I still can afford my truck but wish to no longer make such high payments. If I can get an unsecured loan I should be able to lower my payments by at least 150/month and shorten my amortization.

Any advice would help thanks!


----------



## gardner (Feb 13, 2014)

What sort of loan do you have on your truck? Is it from your bank or the manufacturer or dealer? What's the interest like? Does it have early or accelerated repayment privileges?

Whether you can get a cheaper loan depends on what the cost of the existing one is and whether you can pay it off, as much as it depends on what new loans might be available. Generally the best rates you will get is via a HELOC, if you have equity in your own home.

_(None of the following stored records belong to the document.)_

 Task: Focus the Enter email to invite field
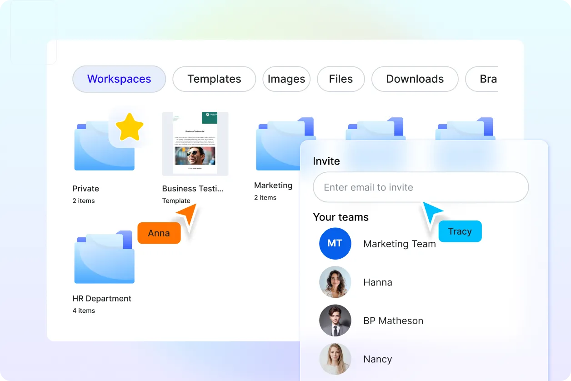click(421, 187)
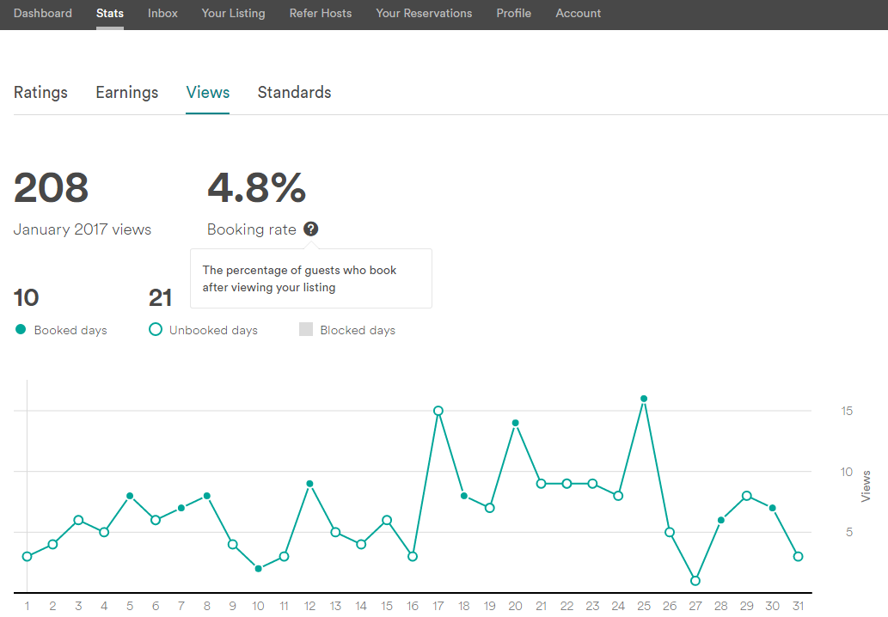Click the day 20 booked data point

coord(516,423)
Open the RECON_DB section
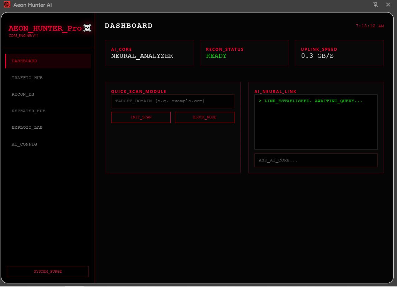 pyautogui.click(x=23, y=94)
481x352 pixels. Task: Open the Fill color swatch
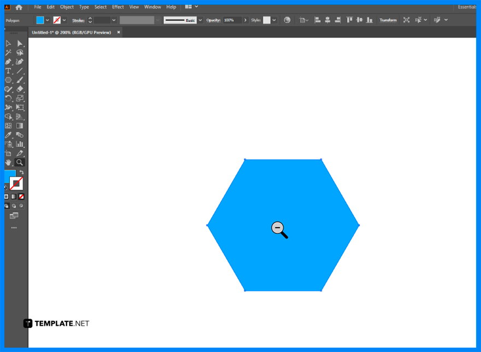pyautogui.click(x=40, y=20)
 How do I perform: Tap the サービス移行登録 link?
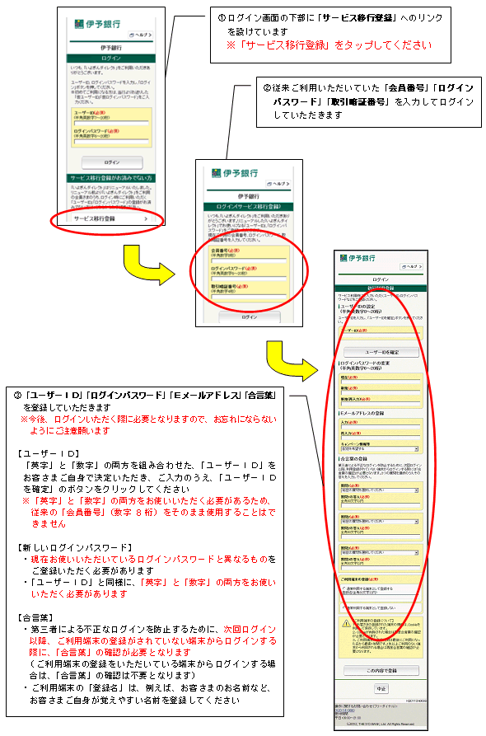click(110, 218)
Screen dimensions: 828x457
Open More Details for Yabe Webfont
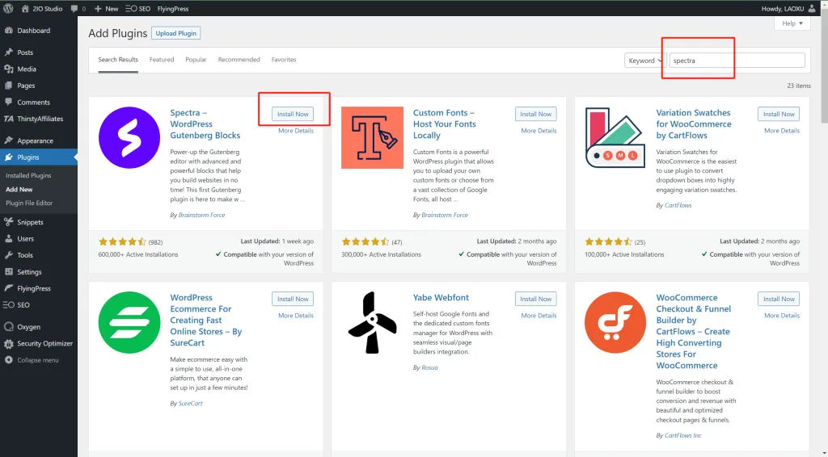(539, 316)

Regarding negative equity, I would never have thought there was any other kind in a vehicle. They never have resale value worth what you pay for them and the value drops faster than you can pay the loan. Personally, I do not believe in borrowing for a vehicle -- if I can't save for it, I can't afford it.


----------



## Ag Driver (Dec 13, 2012)

Deleted.


----------



## bflis (Feb 3, 2015)

Unfortunately not if I had some cash I would have made a larger down payment. My loan is currently sitting at 53,000 (i know don't judge) i could easily sell the vehicle for 43,000. I am looking to have a loan of 8-10k on the difference. My loan is through BNS.


----------



## Ag Driver (Dec 13, 2012)

Deleted


----------



## Homerhomer (Oct 18, 2010)

why not buy something more practical in the 6-8K range? you may get a small basic car that is 5 year old which should get you through another 5 years.


----------



## FinancialFreedom (Aug 18, 2015)

I think your best bet would be to talk to the bank, see if you'd be able to get the remainder of the loan rolled into a new loan on a $5000 vehicle after you sell your truck privately. Drive the $5000 vehicle into the ground and pay it off as soon as you can. Like others said use this as a learning experience.


----------



## OptsyEagle (Nov 29, 2009)

bflis said:


> I do not want to trade my vehicle in as the depreciation hit would be too much.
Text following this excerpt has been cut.